PROVIDED ENTRIES:
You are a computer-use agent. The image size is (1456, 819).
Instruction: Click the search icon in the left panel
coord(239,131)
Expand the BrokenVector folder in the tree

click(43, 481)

REQUIRED WORK:
In the material above, the line with "Instruction: Click the" marks the start. Print it and every line after it through the last, exactly.

RESULT FOR THIS TASK:
Instruction: Click the search icon in the left panel
coord(239,131)
Expand the BrokenVector folder in the tree

click(43, 481)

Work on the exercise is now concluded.